警官が容疑者の男を銃殺 「テロ目的ではないと見られる」と警視総監
オーストラリアの中心都市シドニーの東部郊外、ボンダイ・ジャンクションにある商業施設で13日午後、買物客らが次々と刃物で刺される事件があった。ニューサウスウェールズ州警察の発表によると、同日夜までに女性5人、男性1人の合計6人が死亡し、8人が負傷した。容疑者の男1人は現場で警官に銃殺された。
負傷者には9カ月の幼児も含まれており、強い殺意と残忍性がうかがえるが、州警察は「現時点では、テロ目的ではないと見られる」としている。犯行動機は不明だが、無差別な通り魔事件である可能性もある。
州警察は同日午後、犯行は単独犯によるもので「地域社会に継続的な危険はない」と述べ、現場周辺の安全が確保されたとの認識を示した。
容疑者は「警察が知る人物」
事件発生は同日午後3時30分ごろ。

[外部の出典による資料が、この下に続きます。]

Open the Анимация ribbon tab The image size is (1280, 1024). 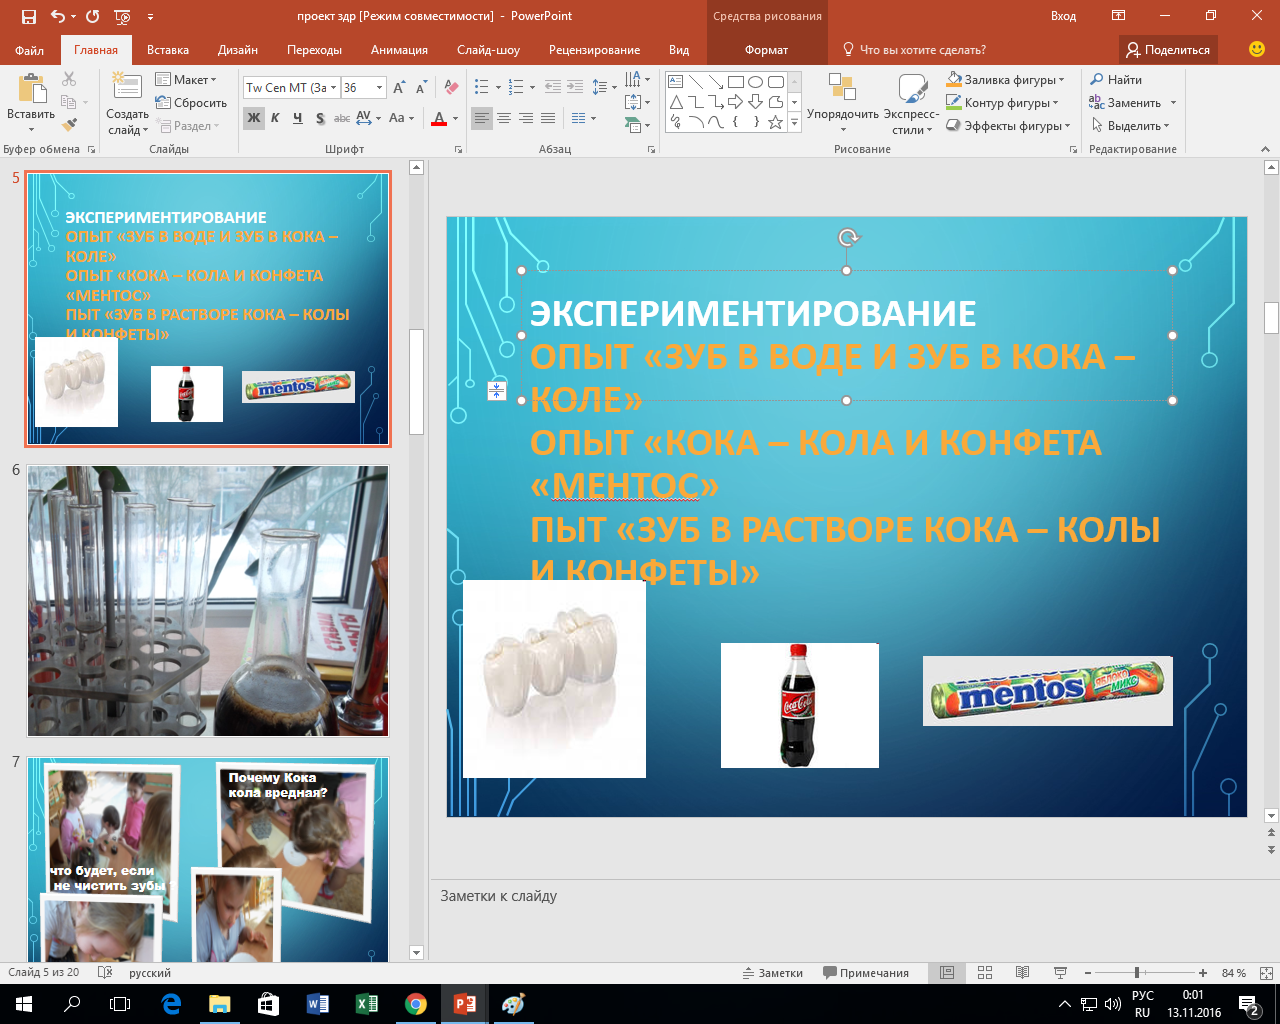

複数の人が刺されたとの緊急通報を受け、警官隊がショッピング・モール大手「ウェストフィールド」のボンダイ・ジャンクション店に駆けつけたところ、東部郊外司令部所属の女性警官が単独で、刃物を持った容疑者の男と遭遇した。男が立ち向かってきたため、警官は男に向けて拳銃を発砲。蘇生措置が施されたが、男はその場で死亡した。
州警察トップのカレン・ウェブ警視総監が午後8時30分から最寄りのウェイバリー署で行った会見によると、容疑者の男は40歳で「警察が知っていた人物」だった。容疑者や犠牲者の氏名は公表していない。
学校の秋休みが始まった土曜日の午後、現場は週末の買い物客で混雑していた。事件に遭遇した人が、容疑者の男が大型の刃物を持ってショッピング・センター内を歩いていたり、通行人の男性がエスカレーターで長い棒状の物で男を制止したりしている動画を撮影していて、現地メディアが放映している。事件発生当時の緊迫した状況がうかがえる。
現場のボンダイ・ジャンクションは、シドニー市内中心部から東へ約6キロに位置する東部郊外の中心地。日本人の在住者も多く、世界的に有名な観光地のボンダイ・ビーチにも近い。州警察は規制線を張って現場周辺を封鎖しており、同ショッピング・センターは14日以降、数日間休業となる見通し。